In the middle of the meal, Carfano allegedly received a phone call. After hanging up, Carfano told his group that he and Drake had to leave; he had been called away "on urgent business". Carfano and Drake left Marino's and drove away in his Cadillac. Police later theorized that this phone call was from Costello warning Carfano about the hit. When Carfano and Drake left the restaurant, they were allegedly heading to La Guardia Airport in Queens to board a flight to Miami. However, according to this theory, Strollo had anticipated such a move and had hidden gunmen in the back seat of the Cadillac. Once on the road, the gunmen forced Carfano to drive to a quiet location near the airport. At 10:30 that evening, 45 minutes after Carfano and Drake left Marino's, their bodies were found in Carfano's car near the airport. Both had been shot in the head.

===Alternate assassination theory===
Another theory regarding Carfano's death lies with his vast gambling empire in South Florida and a belief he was making moves to invest in Cuban casinos at the time of his death. With the emergence of Genovese as the new leader of the Luciano crime family in late 1957, former boss Luciano lost a great deal of underworld influence in New York and America. No longer in control of his crime family, longtime Luciano ally and supporter Meyer Lansky, who had vast gambling interests across America, along with casino interests in Las Vegas and Cuba, was in need of a new sponsor and ally within the former Luciano family. Luciano and Costello had given Lansky underworld protection for decades. Now Lansky sought an alliance with new boss Vito Genovese.

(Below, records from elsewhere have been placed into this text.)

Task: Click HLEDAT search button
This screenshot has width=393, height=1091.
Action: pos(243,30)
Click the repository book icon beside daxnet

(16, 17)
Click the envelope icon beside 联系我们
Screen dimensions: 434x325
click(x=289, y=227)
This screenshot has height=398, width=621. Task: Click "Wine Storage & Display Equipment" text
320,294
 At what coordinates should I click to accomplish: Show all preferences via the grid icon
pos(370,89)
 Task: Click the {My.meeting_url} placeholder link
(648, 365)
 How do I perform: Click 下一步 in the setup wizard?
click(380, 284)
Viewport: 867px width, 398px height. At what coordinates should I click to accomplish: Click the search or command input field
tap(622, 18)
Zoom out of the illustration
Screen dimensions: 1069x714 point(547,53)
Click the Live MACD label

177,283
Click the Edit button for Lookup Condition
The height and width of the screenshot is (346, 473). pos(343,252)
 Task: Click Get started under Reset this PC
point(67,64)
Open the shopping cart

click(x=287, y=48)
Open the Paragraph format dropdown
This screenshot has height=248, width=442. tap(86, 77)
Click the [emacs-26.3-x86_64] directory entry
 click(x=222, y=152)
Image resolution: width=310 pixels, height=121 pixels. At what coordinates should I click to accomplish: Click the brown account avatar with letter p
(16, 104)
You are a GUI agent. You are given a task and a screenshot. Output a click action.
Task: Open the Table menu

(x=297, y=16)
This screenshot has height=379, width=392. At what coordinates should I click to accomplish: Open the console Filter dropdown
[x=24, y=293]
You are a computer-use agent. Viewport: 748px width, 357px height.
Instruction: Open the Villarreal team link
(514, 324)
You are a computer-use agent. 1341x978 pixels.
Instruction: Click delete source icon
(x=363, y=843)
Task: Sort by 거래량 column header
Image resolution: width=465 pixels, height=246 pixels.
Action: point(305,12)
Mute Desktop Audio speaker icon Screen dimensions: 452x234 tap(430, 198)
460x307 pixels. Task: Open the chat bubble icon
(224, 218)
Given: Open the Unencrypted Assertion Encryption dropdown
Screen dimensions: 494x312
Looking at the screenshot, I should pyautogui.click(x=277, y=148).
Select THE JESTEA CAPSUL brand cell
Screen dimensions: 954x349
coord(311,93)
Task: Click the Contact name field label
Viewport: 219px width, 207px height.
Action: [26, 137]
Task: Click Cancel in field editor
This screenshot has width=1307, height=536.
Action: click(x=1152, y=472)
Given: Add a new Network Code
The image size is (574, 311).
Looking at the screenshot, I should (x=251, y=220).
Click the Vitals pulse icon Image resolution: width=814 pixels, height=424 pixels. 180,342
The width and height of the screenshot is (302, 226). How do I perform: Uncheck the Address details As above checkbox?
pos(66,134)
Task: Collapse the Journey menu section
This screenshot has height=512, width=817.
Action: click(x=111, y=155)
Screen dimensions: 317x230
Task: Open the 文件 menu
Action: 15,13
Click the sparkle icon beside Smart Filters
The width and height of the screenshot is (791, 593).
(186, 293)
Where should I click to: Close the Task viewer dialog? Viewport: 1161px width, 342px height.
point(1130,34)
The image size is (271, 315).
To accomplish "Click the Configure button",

Underworld rumor has it that after Costello was deposed as boss of the Luciano crime family in late 1957, Carfano took it upon himself to show disregard and even contempt for the new leadership. He apparently spent most of his time overseeing his criminal and legitimate interests in South Florida and traveled to New York only when necessary, and by 1959 had begun making plans to expand his gambling operations into Cuba. The theory goes that Carfano, who was not a Genovese supporter, began to encroach on the Havana casino operations of Meyer Lansky and the new Genovese crime family.

Carfano's prior, blatant disrespect for his new boss, Genovese, and now his encroachment onto Genovese and Lansky territory without permission sealed Carfano's fate. This, along with the added bonus that Lansky would take over all the Carfano gambling interests in Florida where Lansky was also based gave the two New York Mob bosses all the excuse they needed to have Carfano hit. The fact that Lansky's criminal association with Genovese strengthened after his takeover of the Luciano crime family and that Lansky did in fact take over Carfano's Southern Florida gambling interests after his death is likely the catalyst for this theory surrounding Carfano's murder and Lansky's involvement.